Mentre confabulavano su chi, cosa e perché stesse facendo questo proprio dalle loro parti, la loro attenzione fu attirata da una sagoma che avanzava nella semioscurità. Sulle prime furono presi da un senso di sconforto, ma poi realizzarono che il maligno attaccava a cavallo, mentre chi si avvicinava, lo stava facendo a piedi.
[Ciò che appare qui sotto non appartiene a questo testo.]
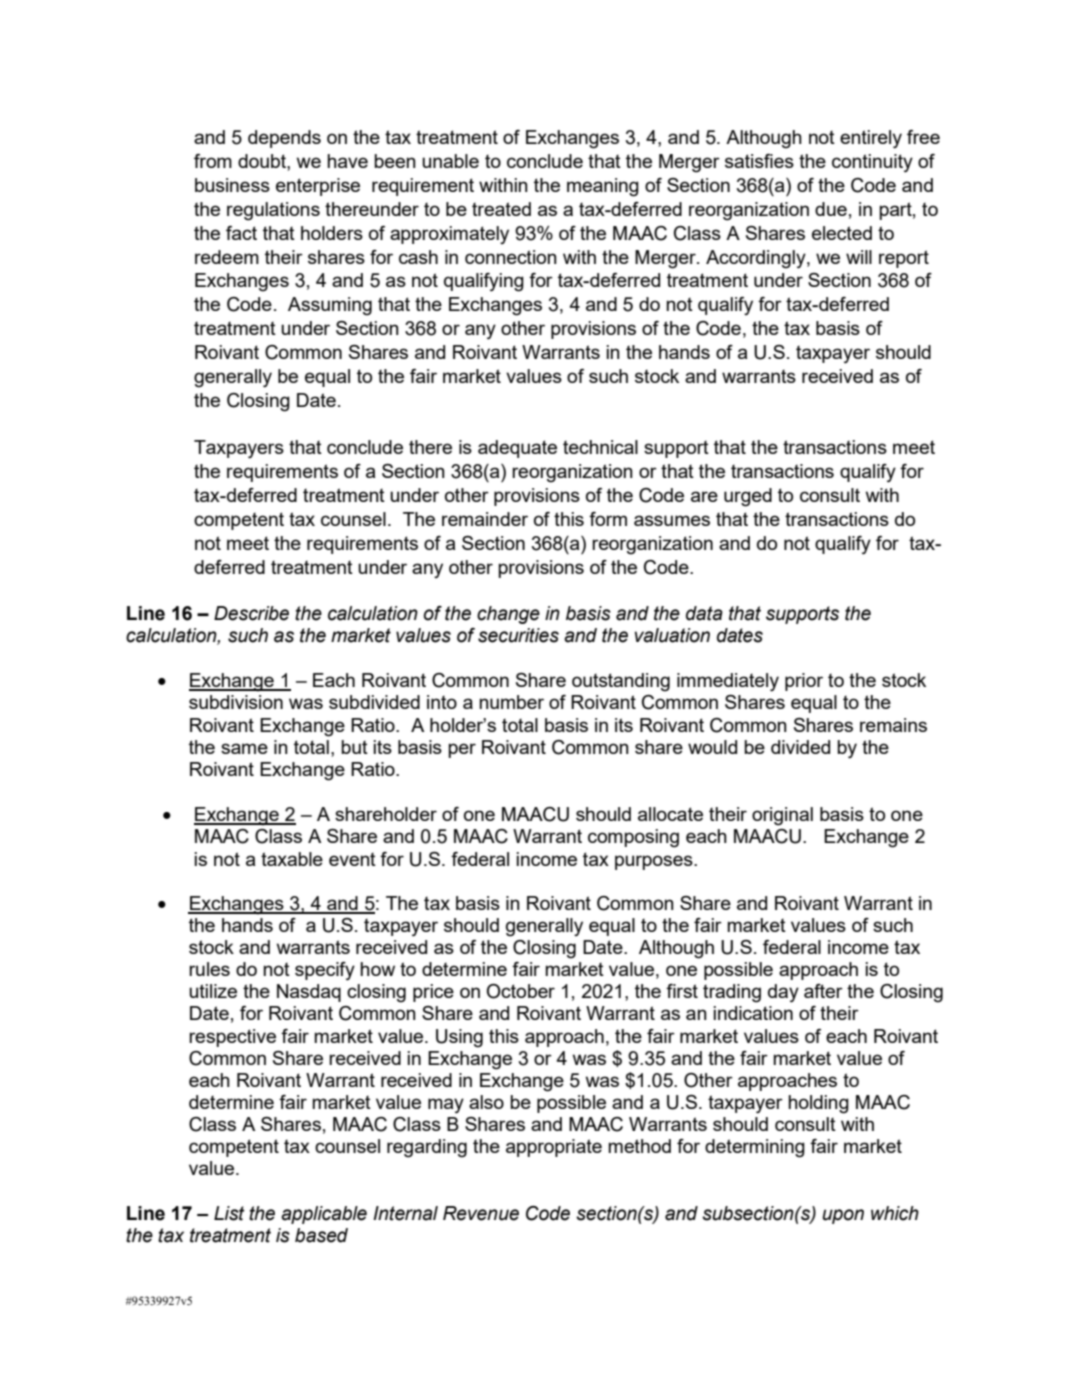 The height and width of the screenshot is (1385, 1070). I want to click on meaning, so click(603, 187).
In più si trattava chiaramente di una donna... e che donna: un’elfa!
“Possiamo fare qualcosa per voi?”, chiese premuroso il più alto in grado.
“Si”, rispose Isys con noncuranza.
“Vengo dalla fortezza dell’anello e sono qui per far fronte alla vostra richiesta d’aiuto. Con chi devo conferire per avere istruzioni ed ulteriori informazioni?”.Al sentire le parole fortezza dell’anello le guardie rabbrividirono. Non avevano davanti agli occhi una semplice elfa, ma un’elfa oscura. era chiaro che non avrebbero dovuto farla
irritare o ne sarebbe valso della loro stessa vita.
“Beh? Cos’è... il gatto vi ha morso la lingua per caso?”, chiese Isys, infastidita dal silenzio causato dalle sue parole.
Non aveva tempo da perdere, ma questi idioti evidentemente non l’avevano capito.